Ximelagatra was one of the first DOACs introduced into the market for preventing deep vein thrombosis post knee arthroplasty but was discontinued shortly after they found hepatotoxicity in patients with long exposure during post-market surveillance [6]. Although idiosyncratic hepatotoxicity is a potential concern with any drug; DOACs have been closely monitored for hepatocellular injury ever since. Douros et al. [7] demonstrated that the hazard ratio for serious liver injury in users of DOACs compared with users of vitamin K antagonists was 0.99 (95% confidence interval: 0.68 to 1.45); in patients with prior liver disease, the hazard ratio was 0.68 (95% confidence interval: 0.33 to 1.37).

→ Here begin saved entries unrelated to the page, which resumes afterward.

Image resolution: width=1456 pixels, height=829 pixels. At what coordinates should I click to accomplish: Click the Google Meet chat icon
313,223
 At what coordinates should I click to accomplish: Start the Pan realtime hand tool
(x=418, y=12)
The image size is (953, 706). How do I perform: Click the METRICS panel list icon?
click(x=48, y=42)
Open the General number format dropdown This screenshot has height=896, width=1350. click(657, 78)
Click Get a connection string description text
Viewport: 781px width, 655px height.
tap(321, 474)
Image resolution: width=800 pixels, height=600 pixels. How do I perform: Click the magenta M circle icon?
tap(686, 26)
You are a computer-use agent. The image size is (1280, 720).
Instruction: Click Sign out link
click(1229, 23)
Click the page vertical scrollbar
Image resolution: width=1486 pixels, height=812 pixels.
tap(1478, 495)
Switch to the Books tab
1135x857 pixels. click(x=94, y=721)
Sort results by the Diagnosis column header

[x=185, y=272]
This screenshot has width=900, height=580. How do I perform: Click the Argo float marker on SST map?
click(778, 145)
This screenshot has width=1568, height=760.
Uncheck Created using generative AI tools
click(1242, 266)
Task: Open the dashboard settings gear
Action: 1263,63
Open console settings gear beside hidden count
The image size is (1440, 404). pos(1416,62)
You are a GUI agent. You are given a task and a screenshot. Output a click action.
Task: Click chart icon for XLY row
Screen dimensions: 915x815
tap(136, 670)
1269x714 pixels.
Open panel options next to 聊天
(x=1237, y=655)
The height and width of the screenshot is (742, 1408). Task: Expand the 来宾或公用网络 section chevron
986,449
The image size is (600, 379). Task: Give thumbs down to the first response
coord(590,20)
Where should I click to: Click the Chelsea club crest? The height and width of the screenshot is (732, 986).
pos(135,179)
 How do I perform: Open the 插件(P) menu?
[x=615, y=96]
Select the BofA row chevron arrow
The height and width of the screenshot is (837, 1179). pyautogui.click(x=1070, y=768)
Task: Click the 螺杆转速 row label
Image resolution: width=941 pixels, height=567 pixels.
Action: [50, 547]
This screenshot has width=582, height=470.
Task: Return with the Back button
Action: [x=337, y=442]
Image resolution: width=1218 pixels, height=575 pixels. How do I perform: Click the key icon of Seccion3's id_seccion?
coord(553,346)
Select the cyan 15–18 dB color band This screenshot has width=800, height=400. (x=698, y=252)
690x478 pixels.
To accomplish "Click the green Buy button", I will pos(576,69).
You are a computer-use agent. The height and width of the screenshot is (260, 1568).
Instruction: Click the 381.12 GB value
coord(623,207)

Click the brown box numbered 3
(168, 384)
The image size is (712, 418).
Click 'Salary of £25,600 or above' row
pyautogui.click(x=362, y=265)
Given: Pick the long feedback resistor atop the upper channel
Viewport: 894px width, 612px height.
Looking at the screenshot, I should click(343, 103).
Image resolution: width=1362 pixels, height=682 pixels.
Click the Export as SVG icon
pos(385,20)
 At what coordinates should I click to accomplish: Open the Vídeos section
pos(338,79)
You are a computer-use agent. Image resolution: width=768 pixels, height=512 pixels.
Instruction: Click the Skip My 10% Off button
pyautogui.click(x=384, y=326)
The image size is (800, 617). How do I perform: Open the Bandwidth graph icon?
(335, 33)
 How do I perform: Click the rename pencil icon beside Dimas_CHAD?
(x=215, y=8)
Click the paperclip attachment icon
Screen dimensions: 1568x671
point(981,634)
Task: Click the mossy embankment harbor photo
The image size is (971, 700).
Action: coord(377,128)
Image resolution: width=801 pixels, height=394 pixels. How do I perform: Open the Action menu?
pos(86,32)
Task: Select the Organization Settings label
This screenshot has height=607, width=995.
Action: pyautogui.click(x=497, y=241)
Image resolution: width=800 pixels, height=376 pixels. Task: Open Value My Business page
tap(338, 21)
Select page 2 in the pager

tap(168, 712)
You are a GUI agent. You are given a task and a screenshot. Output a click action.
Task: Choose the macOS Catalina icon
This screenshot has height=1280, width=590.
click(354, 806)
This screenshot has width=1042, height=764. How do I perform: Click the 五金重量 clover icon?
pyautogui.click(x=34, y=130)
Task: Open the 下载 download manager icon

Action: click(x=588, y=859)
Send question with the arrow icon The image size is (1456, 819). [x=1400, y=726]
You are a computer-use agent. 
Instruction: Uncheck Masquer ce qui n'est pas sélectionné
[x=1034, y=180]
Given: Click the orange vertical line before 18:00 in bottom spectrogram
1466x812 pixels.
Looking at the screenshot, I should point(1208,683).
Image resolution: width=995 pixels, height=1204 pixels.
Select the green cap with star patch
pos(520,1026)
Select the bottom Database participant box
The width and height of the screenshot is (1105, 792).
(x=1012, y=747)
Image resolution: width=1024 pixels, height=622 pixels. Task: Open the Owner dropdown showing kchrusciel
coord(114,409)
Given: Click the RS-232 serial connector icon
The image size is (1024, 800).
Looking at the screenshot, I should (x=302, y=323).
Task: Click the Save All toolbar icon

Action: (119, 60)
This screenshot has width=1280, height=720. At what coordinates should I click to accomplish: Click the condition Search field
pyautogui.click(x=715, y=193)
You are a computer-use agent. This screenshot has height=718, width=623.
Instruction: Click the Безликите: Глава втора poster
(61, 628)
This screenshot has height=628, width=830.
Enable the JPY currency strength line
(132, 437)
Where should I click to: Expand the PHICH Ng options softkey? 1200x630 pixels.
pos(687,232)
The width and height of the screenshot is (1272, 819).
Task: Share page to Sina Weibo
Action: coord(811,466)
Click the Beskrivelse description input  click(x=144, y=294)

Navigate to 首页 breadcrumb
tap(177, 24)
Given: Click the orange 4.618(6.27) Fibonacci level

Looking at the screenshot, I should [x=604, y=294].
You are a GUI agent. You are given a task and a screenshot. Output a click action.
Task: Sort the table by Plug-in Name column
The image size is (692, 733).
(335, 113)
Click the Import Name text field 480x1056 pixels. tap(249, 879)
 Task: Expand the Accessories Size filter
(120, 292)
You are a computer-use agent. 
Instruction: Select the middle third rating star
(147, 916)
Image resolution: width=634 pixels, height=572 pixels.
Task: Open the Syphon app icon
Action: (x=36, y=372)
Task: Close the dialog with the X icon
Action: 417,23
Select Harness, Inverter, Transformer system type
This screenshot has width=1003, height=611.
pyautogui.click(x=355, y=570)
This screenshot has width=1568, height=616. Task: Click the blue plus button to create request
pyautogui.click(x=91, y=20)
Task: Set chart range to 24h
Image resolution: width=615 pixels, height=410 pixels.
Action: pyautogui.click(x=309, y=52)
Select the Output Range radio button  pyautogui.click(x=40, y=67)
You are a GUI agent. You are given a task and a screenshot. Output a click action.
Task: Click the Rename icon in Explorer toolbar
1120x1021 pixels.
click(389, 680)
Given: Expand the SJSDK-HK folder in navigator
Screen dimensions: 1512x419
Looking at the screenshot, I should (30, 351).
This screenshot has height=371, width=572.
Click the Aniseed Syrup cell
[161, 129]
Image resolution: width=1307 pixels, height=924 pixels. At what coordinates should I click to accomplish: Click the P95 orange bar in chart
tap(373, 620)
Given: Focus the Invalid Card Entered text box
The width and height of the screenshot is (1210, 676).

Reviewing the case, although the exact mechanism of injury remains uncertain, it is likely our patient had an idiosyncratic drug reaction. She had no previous history of liver injury; the transaminitis occurred three days after the initiation of the medication and promptly down trended within 24 hours of discontinuation of apixaban, which is consistent with its half-life of 12 hours [8]. The other two concomitantly discontinued medications namely the fosinopril and escitalopram are unlikely to be the culprit, as the fosinopril was the patient’s home medication and her presenting liver enzymes were within normal limits before apixaban was started. On lab work, the patient's ferritin levels were elevated but serum iron was normal, making a diagnosis of hemochromatosis less likely. Although minimal data exists on antidepressant-induced liver injury, 0.5%-3% of patients treated with antidepressants may develop asymptomatic mild elevation of serum aminotransferase levels [9]. However, escitalopram which has been FDA approved since 2002 is on the list of antidepressants least likely to cause hepatotoxicity. This combination with escitalopram, having a half-life of 27-32 hours, compared to 8-12 hours for apixaban and immediate decrease in liver function with discontinuation of medications points to apixaban as the likely cause of transaminitis. Fosinopril was also restarted later on in the hospital course, without causing further elevations in liver enzymes.

Conclusions

Due to DOACs being fairly new on the market, we have yet to fully understand their risk profile. Although hepatotoxicity is rare, it is a potentially dangerous yet under-reported side effect of apixaban. Further studies are necessary to further explore this interaction.